Request:
Convert the lines of the listing below, starting at the line that contains "You are a computer-use" and ending at the line that contains "tap(995, 564)", into a JSON list of strings with one string per line, leaving out blank lines and the pictures.

Material shown:
────────────────────────────────────────
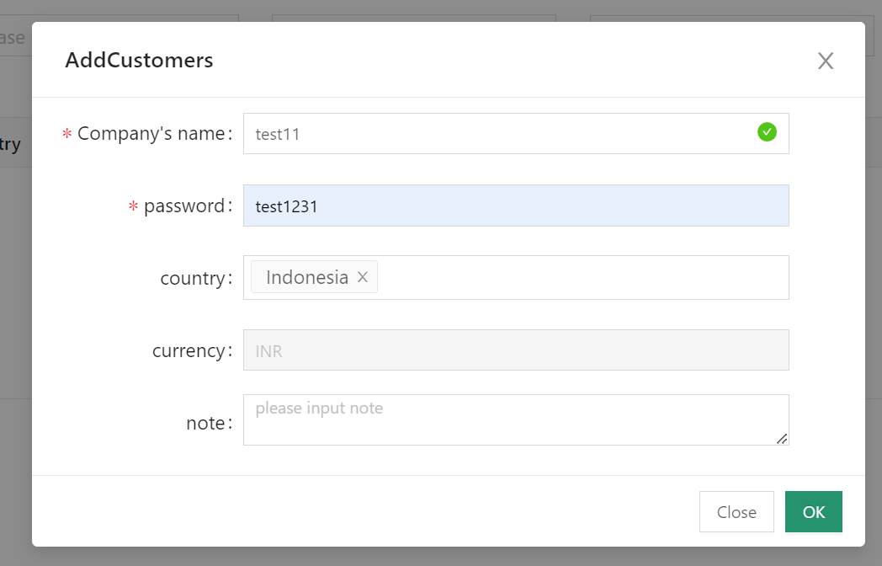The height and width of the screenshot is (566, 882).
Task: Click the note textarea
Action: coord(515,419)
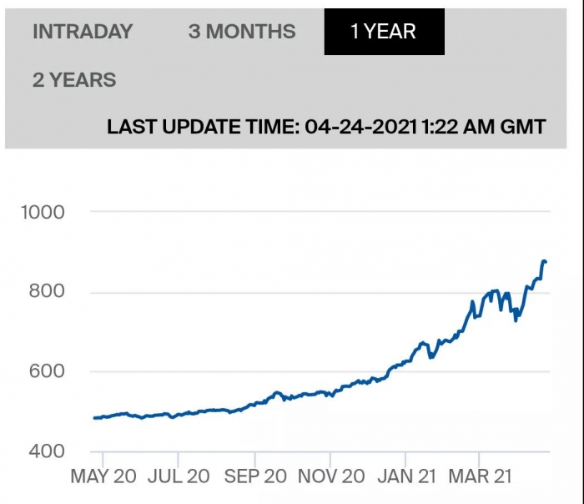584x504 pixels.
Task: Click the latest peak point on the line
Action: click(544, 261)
────────────────────────────────────────
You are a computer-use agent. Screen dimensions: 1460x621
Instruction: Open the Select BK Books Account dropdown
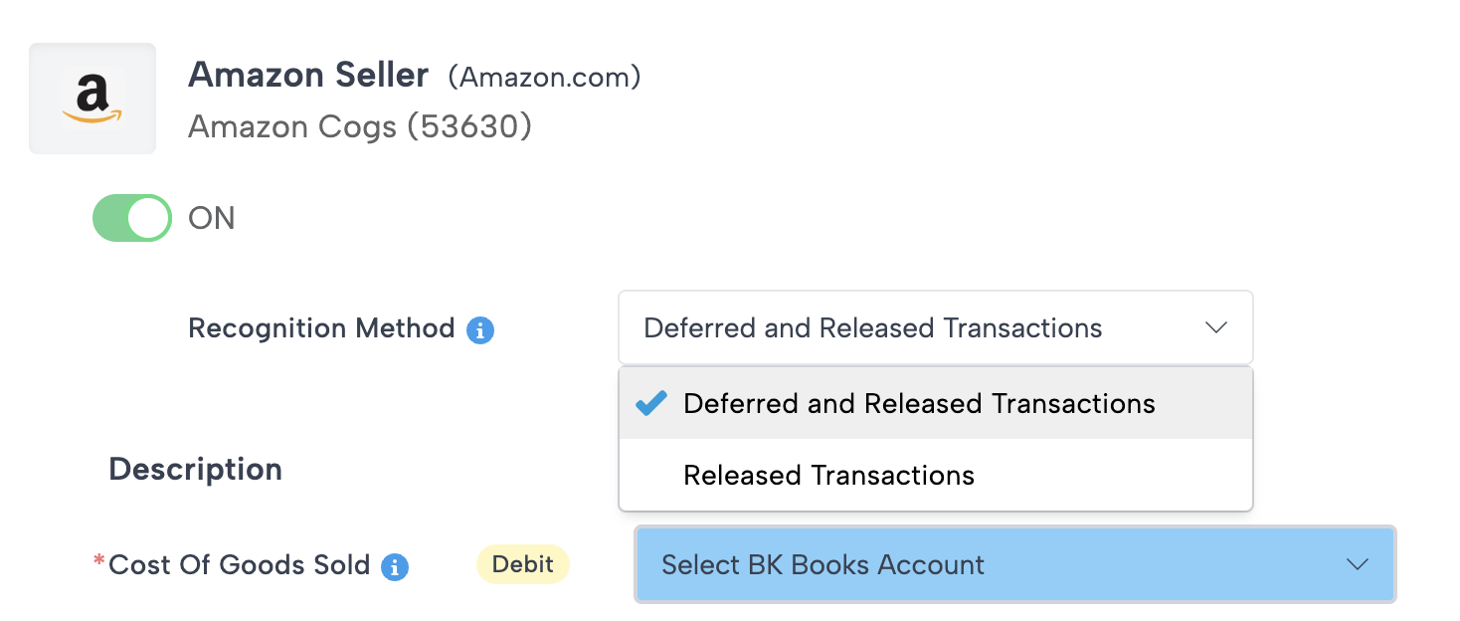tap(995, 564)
────────────────────────────────────────
Answer in full:
[
  "You are a computer-use agent. Screen dimensions: 1460x621",
  "Instruction: Open the Select BK Books Account dropdown",
  "tap(995, 564)"
]